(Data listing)
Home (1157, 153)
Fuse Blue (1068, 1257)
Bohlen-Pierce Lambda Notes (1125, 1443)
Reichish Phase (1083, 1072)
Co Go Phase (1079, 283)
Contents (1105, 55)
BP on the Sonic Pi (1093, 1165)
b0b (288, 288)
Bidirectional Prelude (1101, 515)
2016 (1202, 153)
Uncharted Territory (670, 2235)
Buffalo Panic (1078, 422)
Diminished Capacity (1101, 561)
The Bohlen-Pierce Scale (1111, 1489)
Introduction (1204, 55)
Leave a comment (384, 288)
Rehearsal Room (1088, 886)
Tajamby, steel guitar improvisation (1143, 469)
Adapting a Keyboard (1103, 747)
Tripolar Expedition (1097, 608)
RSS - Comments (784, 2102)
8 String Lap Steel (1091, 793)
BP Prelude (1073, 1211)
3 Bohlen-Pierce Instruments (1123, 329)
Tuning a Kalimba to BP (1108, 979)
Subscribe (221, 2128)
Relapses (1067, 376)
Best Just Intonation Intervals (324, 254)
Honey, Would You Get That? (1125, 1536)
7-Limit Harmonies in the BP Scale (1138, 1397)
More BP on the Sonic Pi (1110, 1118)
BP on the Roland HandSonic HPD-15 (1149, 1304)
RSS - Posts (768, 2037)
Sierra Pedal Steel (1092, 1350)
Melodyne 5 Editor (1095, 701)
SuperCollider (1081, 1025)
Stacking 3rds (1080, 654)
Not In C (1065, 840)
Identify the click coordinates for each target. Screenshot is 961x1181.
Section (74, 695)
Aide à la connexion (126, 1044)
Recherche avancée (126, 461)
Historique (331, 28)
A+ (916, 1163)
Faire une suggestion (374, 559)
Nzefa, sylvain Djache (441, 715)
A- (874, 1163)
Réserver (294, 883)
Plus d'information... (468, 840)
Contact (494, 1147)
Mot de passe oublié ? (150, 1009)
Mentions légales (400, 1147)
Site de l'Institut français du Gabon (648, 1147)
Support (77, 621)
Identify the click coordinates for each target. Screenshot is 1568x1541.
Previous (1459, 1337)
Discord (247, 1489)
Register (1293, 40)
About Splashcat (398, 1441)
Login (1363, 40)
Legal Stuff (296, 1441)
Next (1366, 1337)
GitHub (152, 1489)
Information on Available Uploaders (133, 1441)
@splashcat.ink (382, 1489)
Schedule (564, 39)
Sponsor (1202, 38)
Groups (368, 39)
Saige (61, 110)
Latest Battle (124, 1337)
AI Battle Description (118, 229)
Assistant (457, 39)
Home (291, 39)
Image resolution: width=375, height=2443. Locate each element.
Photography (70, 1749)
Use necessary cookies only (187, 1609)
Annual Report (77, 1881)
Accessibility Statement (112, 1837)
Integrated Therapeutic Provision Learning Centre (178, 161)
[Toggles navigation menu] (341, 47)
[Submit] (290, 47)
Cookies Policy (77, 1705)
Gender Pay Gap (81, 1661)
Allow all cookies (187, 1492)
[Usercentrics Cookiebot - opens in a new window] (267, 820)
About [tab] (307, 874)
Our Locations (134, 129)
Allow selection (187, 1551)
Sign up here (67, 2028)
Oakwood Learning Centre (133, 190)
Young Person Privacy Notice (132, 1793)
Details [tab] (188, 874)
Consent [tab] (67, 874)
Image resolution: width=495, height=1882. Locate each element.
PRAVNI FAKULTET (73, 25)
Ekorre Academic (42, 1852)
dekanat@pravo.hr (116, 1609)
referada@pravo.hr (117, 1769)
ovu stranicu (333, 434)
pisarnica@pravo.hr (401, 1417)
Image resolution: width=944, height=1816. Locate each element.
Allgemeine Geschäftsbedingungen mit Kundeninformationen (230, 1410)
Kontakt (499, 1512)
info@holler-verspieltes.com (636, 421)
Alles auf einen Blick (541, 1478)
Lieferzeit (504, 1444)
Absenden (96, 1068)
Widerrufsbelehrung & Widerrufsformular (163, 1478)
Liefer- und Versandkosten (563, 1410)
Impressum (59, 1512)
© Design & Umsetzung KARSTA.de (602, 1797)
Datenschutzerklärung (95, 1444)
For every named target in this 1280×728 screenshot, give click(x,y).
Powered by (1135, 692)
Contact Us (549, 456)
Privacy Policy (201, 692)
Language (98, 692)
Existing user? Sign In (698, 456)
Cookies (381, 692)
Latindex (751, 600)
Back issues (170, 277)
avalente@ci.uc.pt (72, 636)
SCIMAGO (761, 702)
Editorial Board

Instruction:
Copy every record above line by line, keeping each one word for word.

Answer to this task:
Home (1157, 153)
Fuse Blue (1068, 1257)
Bohlen-Pierce Lambda Notes (1125, 1443)
Reichish Phase (1083, 1072)
Co Go Phase (1079, 283)
Contents (1105, 55)
BP on the Sonic Pi (1093, 1165)
b0b (288, 288)
Bidirectional Prelude (1101, 515)
2016 (1202, 153)
Uncharted Territory (670, 2235)
Buffalo Panic (1078, 422)
Diminished Capacity (1101, 561)
The Bohlen-Pierce Scale (1111, 1489)
Introduction (1204, 55)
Leave a comment (384, 288)
Rehearsal Room (1088, 886)
Tajamby, steel guitar improvisation (1143, 469)
Adapting a Keyboard (1103, 747)
Tripolar Expedition (1097, 608)
RSS - Comments (784, 2102)
8 String Lap Steel (1091, 793)
BP Prelude (1073, 1211)
3 Bohlen-Pierce Instruments (1123, 329)
Tuning a Kalimba to BP (1108, 979)
Subscribe (221, 2128)
Relapses (1067, 376)
Best Just Intonation Intervals (324, 254)
Honey, Would You Get That? (1125, 1536)
7-Limit Harmonies in the BP Scale (1138, 1397)
More BP on the Sonic Pi (1110, 1118)
BP on the Roland HandSonic HPD-15 (1149, 1304)
RSS - Posts (768, 2037)
Sierra Pedal Steel (1092, 1350)
Melodyne 5 Editor (1095, 701)
SuperCollider (1081, 1025)
Stacking 3rds (1080, 654)
Not In C (1065, 840)
Identify the click coordinates for each target. Screenshot is 961x1181.
Section (74, 695)
Aide à la connexion (126, 1044)
Recherche avancée (126, 461)
Historique (331, 28)
A+ (916, 1163)
Faire une suggestion (374, 559)
Nzefa, sylvain Djache (441, 715)
A- (874, 1163)
Réserver (294, 883)
Plus d'information... (468, 840)
Contact (494, 1147)
Mot de passe oublié ? (150, 1009)
Mentions légales (400, 1147)
Site de l'Institut français du Gabon (648, 1147)
Support (77, 621)
Identify the click coordinates for each target. Screenshot is 1568x1541.
Previous (1459, 1337)
Discord (247, 1489)
Register (1293, 40)
About Splashcat (398, 1441)
Login (1363, 40)
Legal Stuff (296, 1441)
Next (1366, 1337)
GitHub (152, 1489)
Information on Available Uploaders (133, 1441)
@splashcat.ink (382, 1489)
Schedule (564, 39)
Sponsor (1202, 38)
Groups (368, 39)
Saige (61, 110)
Latest Battle (124, 1337)
AI Battle Description (118, 229)
Assistant (457, 39)
Home (291, 39)
Image resolution: width=375, height=2443. Locate each element.
Photography (70, 1749)
Use necessary cookies only (187, 1609)
Annual Report (77, 1881)
Accessibility Statement (112, 1837)
Integrated Therapeutic Provision Learning Centre (178, 161)
[Toggles navigation menu] (341, 47)
[Submit] (290, 47)
Cookies Policy (77, 1705)
Gender Pay Gap (81, 1661)
Allow all cookies (187, 1492)
[Usercentrics Cookiebot - opens in a new window] (267, 820)
About [tab] (307, 874)
Our Locations (134, 129)
Allow selection (187, 1551)
Sign up here (67, 2028)
Oakwood Learning Centre (133, 190)
Young Person Privacy Notice (132, 1793)
Details [tab] (188, 874)
Consent [tab] (67, 874)
Image resolution: width=495, height=1882. Locate each element.
PRAVNI FAKULTET (73, 25)
Ekorre Academic (42, 1852)
dekanat@pravo.hr (116, 1609)
referada@pravo.hr (117, 1769)
ovu stranicu (333, 434)
pisarnica@pravo.hr (401, 1417)
Image resolution: width=944, height=1816. Locate each element.
Allgemeine Geschäftsbedingungen mit Kundeninformationen (230, 1410)
Kontakt (499, 1512)
info@holler-verspieltes.com (636, 421)
Alles auf einen Blick (541, 1478)
Lieferzeit (504, 1444)
Absenden (96, 1068)
Widerrufsbelehrung & Widerrufsformular (163, 1478)
Liefer- und Versandkosten (563, 1410)
Impressum (59, 1512)
© Design & Umsetzung KARSTA.de (602, 1797)
Datenschutzerklärung (95, 1444)
For every named target in this 1280×728 screenshot, give click(x,y).
Powered by (1135, 692)
Contact Us (549, 456)
Privacy Policy (201, 692)
Language (98, 692)
Existing user? Sign In (698, 456)
Cookies (381, 692)
Latindex (751, 600)
Back issues (170, 277)
avalente@ci.uc.pt (72, 636)
SCIMAGO (761, 702)
Editorial Board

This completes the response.